Dibanding dengan profesi lain, diyakini, ‘hanya’ guru’ yang berurusan dengan perkara hukum karena “niat baik’. Ada siswa yang ‘tidak mau’ sholat, sekali lagi, siswa tidak mau shalat, dipukul gurunya, pukulan spritual’ guru ini membawa dia ke ranah hukum. Ada guru yang mencubit siswa karena tidak mau belajar, sekali lagi, siswa itu tidak mau belajar, guru itu dilaporkan ke polisi, dan banyak lagi kasus kasus yang lain.

Oleh karena itu, dipastikan, sistim pendidikan Indonesia memprioritaskan pembangunan manusia (guru) sebagai ujung tombak pendidikan. Sudah banyak yang dilakukan pemerintah. Perlu ada pemberdayaan, harus ada yang dibenahi.

Pertama, memperbanyak workshop, seminar, diklat yang berisi ceramah tentang kurikulum, perencanaan pembelajaran, dll. Yang dibicarakan cenderung ‘apa itu’: apa itu kurikulum?, apa itu RPP? Apa itu mengajar?, dll. Padahal yang penting bagi guru ‘bagaimana itu”: Bagaimana mengajar? Bagaimana menilai, dll yang sesuai dengan konteks sekolah.

Kedua, persempit ‘area’ tugas guru. Dalam peraturan apapun yang dikeluarkan pemerintah dicantumkan tugas guru itu adalah mendidik, mengajar, membimbing, mengarahkan, melatih, menilai, dan mengevaluasi peserta didik. (UU RI Nomor 14 Tahun 2005). Tapi yang “dihargai” adalah jam tatap muka (mengajar) 24 jam per minggu.

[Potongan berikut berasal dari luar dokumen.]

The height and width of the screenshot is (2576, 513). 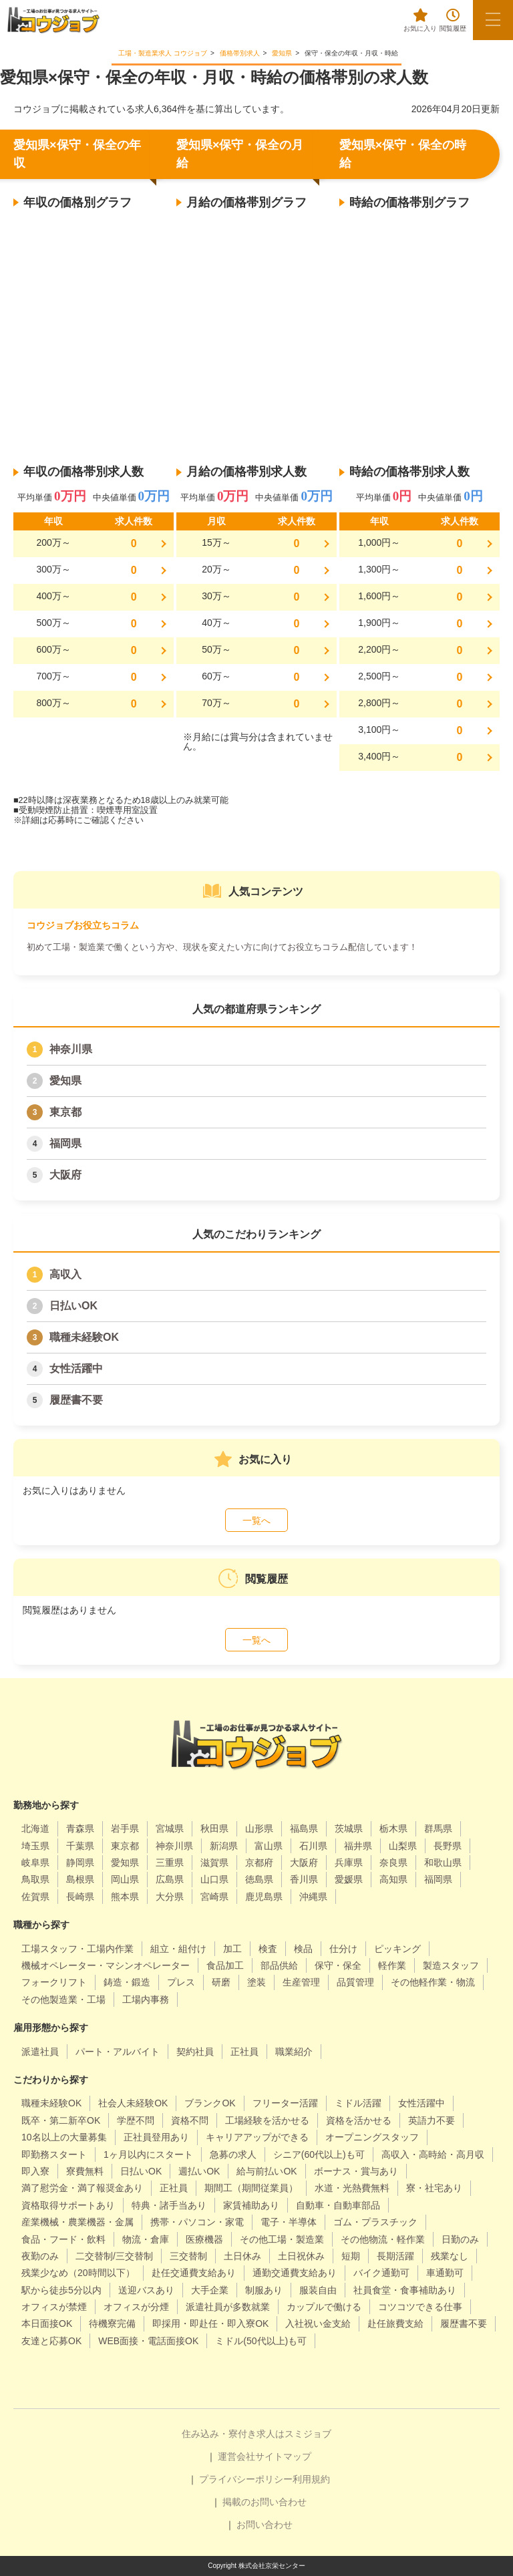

Ketiga, mengurangi penghargaan pada guru, dan apresiasi kinerja guru dengan materi. Jam wajib kerja guru 24 jam tatap muka per minggu dan dibayar TFG. Ini disinyalir upaya dalam mengeliminisir kinerja guru berdasarkan kuantitas jam kerja bukan kualitas hasil kerja.

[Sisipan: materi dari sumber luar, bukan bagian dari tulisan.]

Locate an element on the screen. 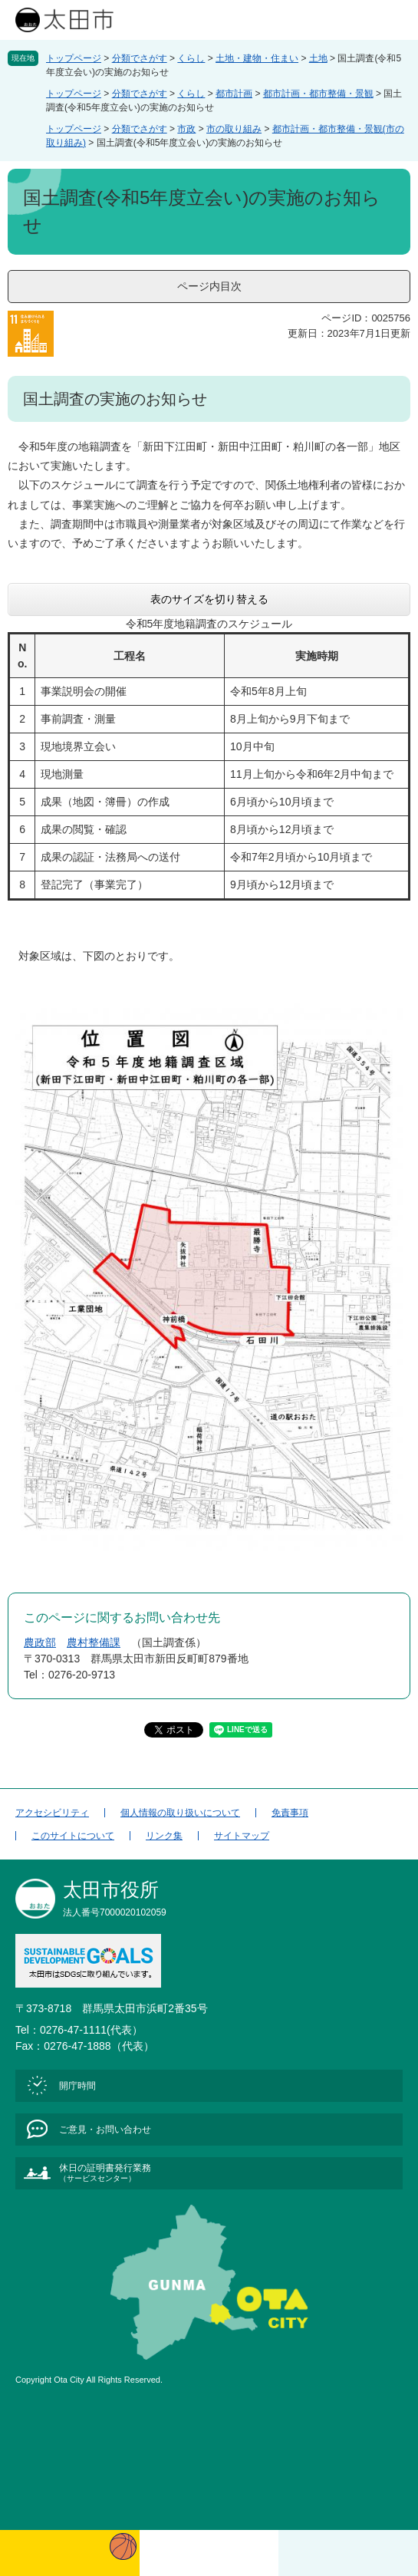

Jangan heran bila banyak oknum guru yang ‘pontang panting’ mencari jam tambahan di sekolah lain hanya untuk mencukupi jam kerjanya sehingga berhak mendapatkan TFG. Akibatnya, energinya terkuras ‘di jalan’ sehingga PP dikedua sekolah itu tidak maksimal.

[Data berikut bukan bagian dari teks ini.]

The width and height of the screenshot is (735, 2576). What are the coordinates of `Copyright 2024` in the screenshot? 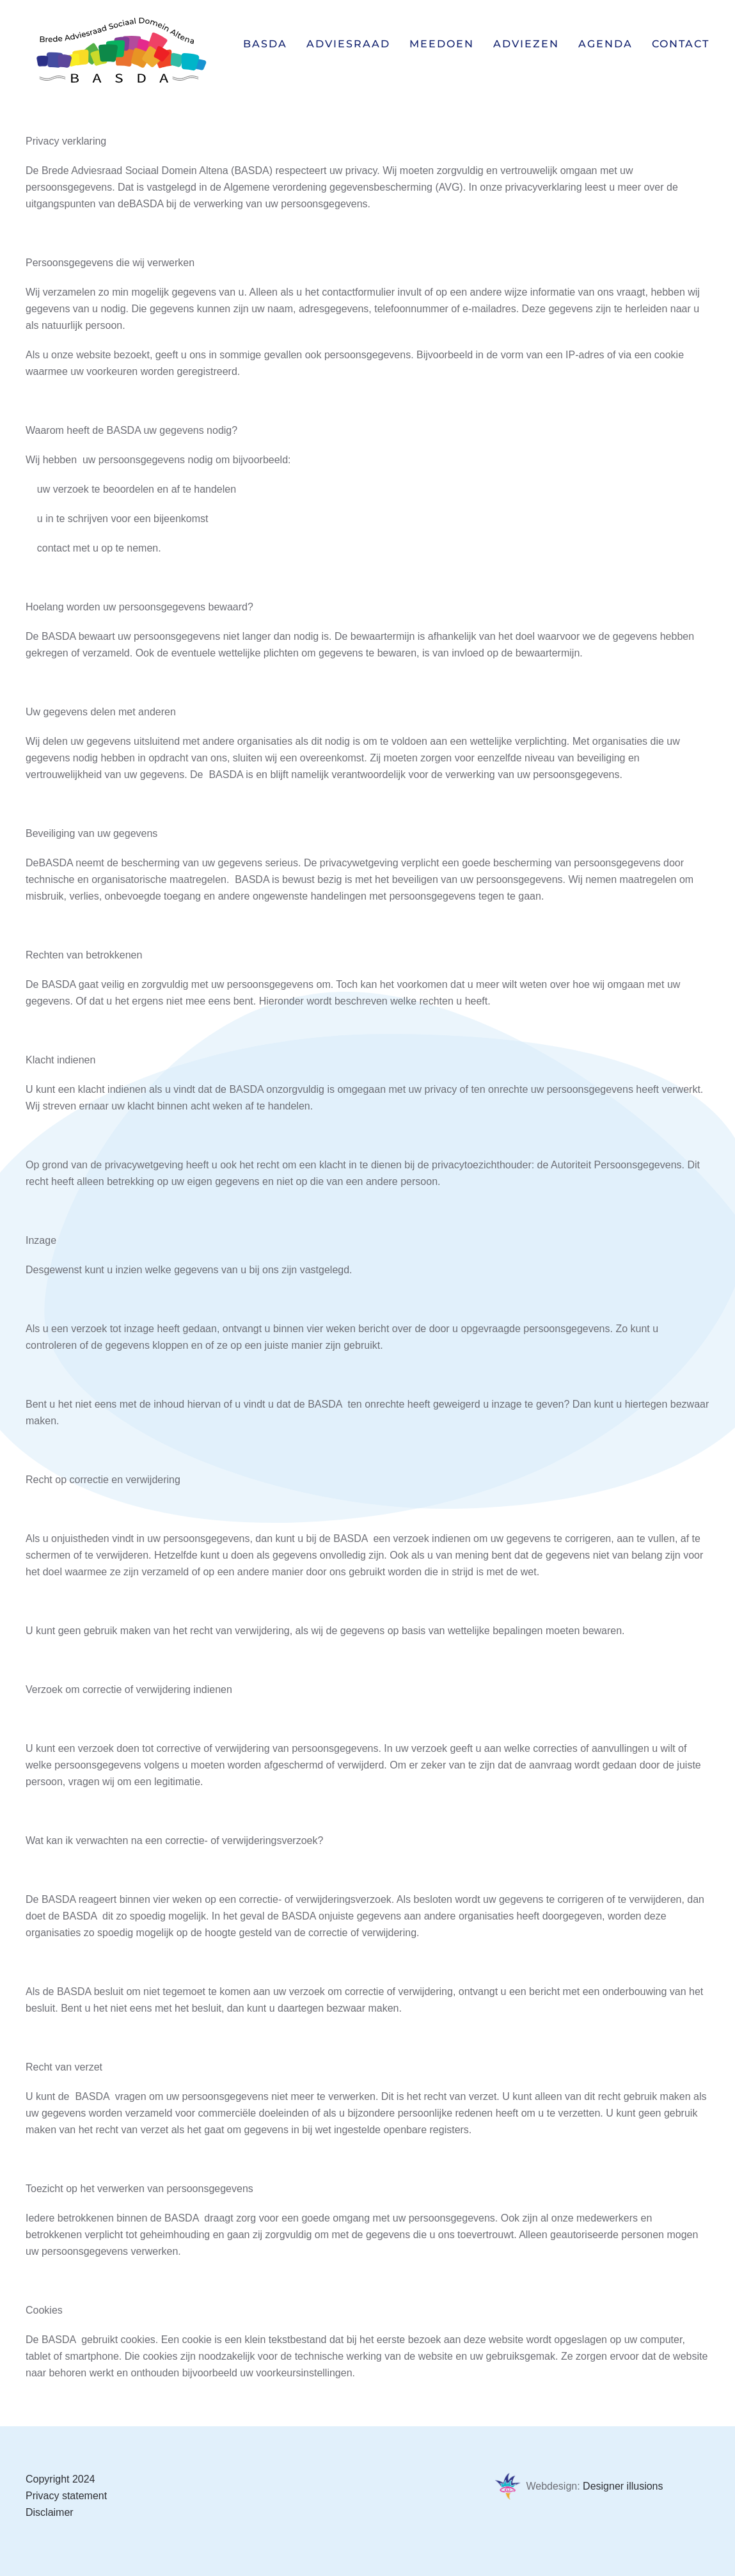 It's located at (60, 2479).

Kempat, menggunakan finger print. Finger print menjadi makhluk baru yang menakutkan bagi ASN termasuk guru. Kehidupan guru sangat tergantung dari benda mati ini. Uang lauk pauk dan tunjangan sertifikasi sangat tergantung pada catatan makhluk ini.

Jangan heran bila benda ini terkadang lebih “dihormati”. Bagi guru tidak tentu ‘panas hujan yang paling penting dalam hidup adalah menyentuh atau memandang benda mati ini. Efeknya, mengajar adalah urusan nomor dua.

Semoga Hari Pendidikan Nasional tahun ini dan pandemi covid-19 menginpirasi stakeholder pendidikan menentukan arah pendidikan kita ke yang lebih baik dan berkualitas, aamiin!